Even better in 3D: http://david.li/fluid/


I like this version more (also david.li): http://www.adultswim.com/etcetera/soup/ (2D, but funnier)


The performance of this on my laptop invariably blows my mind


Ohhh old school, FLIP was fun! David should upgrade to APIC.


This project is 3-4 years old and the last commit was 2 years ago.


By comparison Box2D is actively maintained: https://github.com/erincatto/Box2D/commits/master

This is the problem when you fork a project. :/


Ok, we'll split the difference and call it 2014.


For anyone who wants to get their feet wet just a little (pun not intended). https://www.khanacademy.org/partner-content/pixar/simulation.

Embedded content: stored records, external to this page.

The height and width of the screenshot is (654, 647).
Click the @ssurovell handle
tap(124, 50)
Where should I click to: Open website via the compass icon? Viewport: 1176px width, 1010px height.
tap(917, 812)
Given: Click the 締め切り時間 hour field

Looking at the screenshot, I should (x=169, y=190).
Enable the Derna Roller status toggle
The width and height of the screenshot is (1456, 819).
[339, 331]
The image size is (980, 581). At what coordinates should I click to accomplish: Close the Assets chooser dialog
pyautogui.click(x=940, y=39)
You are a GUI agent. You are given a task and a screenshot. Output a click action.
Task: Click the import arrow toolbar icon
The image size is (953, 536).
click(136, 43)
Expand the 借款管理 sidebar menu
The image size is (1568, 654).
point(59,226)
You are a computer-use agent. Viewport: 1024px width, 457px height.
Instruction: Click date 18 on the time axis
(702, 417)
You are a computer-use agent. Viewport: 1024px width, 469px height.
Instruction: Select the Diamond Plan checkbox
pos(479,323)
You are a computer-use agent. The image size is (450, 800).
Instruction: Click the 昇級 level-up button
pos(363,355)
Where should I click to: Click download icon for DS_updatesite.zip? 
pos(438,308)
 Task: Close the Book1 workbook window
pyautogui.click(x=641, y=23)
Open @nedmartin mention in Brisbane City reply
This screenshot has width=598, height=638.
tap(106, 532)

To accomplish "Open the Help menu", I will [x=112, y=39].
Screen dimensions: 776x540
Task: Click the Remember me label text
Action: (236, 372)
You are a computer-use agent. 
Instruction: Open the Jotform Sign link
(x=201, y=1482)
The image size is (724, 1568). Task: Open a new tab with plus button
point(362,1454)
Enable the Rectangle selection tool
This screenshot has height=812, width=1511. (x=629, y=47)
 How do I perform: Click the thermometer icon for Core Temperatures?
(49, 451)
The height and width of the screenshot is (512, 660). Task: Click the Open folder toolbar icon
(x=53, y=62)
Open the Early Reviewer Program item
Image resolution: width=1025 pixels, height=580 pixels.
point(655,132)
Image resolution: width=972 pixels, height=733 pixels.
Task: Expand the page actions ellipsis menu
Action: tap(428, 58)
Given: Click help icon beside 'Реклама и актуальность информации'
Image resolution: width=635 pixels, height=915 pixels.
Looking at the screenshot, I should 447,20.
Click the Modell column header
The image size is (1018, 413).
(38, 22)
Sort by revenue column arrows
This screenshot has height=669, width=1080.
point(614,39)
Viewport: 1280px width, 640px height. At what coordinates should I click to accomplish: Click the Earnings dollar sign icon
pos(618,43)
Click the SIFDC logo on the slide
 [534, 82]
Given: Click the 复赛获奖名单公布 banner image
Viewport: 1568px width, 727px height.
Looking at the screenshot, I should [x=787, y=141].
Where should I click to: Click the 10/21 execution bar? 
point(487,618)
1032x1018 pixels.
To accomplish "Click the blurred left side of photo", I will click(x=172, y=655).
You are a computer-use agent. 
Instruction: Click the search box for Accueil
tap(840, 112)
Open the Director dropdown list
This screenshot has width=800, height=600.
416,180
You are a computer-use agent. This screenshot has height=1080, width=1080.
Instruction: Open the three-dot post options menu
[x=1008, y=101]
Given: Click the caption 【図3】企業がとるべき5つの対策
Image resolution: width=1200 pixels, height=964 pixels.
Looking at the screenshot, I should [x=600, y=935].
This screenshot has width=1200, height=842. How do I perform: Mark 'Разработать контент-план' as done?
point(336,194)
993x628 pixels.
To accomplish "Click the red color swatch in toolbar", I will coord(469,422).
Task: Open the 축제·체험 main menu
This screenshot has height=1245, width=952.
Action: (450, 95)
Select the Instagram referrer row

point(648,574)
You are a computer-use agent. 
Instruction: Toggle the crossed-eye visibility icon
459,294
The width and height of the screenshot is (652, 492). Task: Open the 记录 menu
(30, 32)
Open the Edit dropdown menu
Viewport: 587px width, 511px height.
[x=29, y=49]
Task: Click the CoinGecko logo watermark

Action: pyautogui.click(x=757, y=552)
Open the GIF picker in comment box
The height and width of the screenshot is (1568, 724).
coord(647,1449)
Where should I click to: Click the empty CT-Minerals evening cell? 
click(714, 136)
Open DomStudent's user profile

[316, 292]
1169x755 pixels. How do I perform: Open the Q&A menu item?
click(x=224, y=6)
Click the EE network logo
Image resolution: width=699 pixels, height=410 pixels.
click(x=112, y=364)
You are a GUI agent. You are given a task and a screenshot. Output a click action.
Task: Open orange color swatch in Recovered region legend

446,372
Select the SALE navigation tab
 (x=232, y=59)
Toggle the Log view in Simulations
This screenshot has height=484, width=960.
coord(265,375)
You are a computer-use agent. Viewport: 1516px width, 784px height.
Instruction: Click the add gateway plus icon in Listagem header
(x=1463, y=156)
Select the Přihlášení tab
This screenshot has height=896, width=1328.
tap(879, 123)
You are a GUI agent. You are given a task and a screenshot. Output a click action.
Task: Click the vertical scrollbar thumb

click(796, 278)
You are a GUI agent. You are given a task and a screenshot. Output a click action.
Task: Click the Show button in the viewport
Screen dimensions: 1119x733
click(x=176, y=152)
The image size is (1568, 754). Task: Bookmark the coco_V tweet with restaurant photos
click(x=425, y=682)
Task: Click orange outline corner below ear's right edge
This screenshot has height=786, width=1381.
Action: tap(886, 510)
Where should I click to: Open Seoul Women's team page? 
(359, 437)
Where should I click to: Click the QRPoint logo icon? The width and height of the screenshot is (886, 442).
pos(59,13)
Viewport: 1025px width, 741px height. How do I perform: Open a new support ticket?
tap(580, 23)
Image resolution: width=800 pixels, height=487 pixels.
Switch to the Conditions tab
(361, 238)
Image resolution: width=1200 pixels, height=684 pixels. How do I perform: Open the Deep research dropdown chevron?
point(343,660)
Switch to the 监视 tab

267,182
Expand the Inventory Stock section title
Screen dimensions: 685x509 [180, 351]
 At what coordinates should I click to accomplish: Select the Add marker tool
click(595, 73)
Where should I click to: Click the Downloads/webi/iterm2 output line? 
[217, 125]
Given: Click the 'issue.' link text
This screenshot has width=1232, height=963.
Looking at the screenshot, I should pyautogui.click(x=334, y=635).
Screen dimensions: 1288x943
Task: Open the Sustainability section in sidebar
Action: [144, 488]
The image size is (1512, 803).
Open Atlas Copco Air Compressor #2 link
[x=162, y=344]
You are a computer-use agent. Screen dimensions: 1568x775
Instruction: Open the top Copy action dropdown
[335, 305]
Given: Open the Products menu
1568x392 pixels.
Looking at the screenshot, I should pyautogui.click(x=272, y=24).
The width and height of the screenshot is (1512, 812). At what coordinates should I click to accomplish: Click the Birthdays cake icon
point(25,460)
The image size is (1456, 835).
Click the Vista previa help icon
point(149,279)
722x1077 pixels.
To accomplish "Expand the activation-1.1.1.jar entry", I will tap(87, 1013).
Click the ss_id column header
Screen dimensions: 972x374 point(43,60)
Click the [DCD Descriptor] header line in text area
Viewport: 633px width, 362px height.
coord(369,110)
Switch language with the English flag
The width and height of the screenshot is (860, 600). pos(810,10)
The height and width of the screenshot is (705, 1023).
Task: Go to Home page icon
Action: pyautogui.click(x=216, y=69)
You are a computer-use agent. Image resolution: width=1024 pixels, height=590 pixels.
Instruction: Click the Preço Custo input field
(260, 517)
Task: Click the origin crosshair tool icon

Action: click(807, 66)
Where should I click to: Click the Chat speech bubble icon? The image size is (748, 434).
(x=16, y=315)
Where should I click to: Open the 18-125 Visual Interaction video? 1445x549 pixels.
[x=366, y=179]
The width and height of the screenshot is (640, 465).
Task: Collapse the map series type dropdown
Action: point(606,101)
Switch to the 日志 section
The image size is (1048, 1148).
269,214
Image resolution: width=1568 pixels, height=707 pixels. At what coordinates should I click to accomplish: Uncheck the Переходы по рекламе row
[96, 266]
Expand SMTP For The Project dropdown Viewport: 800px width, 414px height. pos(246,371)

Also recommend checking out the entire series.


Nice. Is there anything like this for simulating gas? I want to make a 2D simulation of an internal combustion engine.


perhaps not quite what you want, but you can do this with box2d: https://www.youtube.com/watch?v=8kZRpouZ3OQ


I can't wait til this sort of thing is common in 3D.


It's brutally expensive, unfortunately. Moving from 2D to 3D you go from needing O(n²) particles to O(n³) particles to fill a box. That's an awful increase in complexity, and it really limits the size of what you can do.

With that said, NVIDIA has a boatload of money, top-notch hardware skills and fluid simulation experts like Matthias Müller-Fischer working on the problem. NVIDIA Flex[1] is amazing to behold.

[1]: https://youtu.be/pfonMfP__Ks


As a slight aside, is NVIDIA's motivation profit from the gaming industry or does this find industrial application outside of the obvious visual presentations?


Possibly, given that - besides all that recent neural-networks-on-GPU craze - people run e.g. CFD simulations on GPUs. I recall SpaceX in particular doing simulations for their rockets on NVIDIA hardware.

https://blogs.nvidia.com/blog/2015/03/17/mars-rocket/


Flex, PhysX and Gameworks are all meant for games, but I would suspect that the game physics talent helped guide CUDA, which does have a lot of industrial applications.

They aquired Müller and PhysX when they bought Ageia in 2008. They changed Ageia's direction away from developing dedicated hardware (a Physics Processing Unit) to instead leverage the GPU for physics calculations.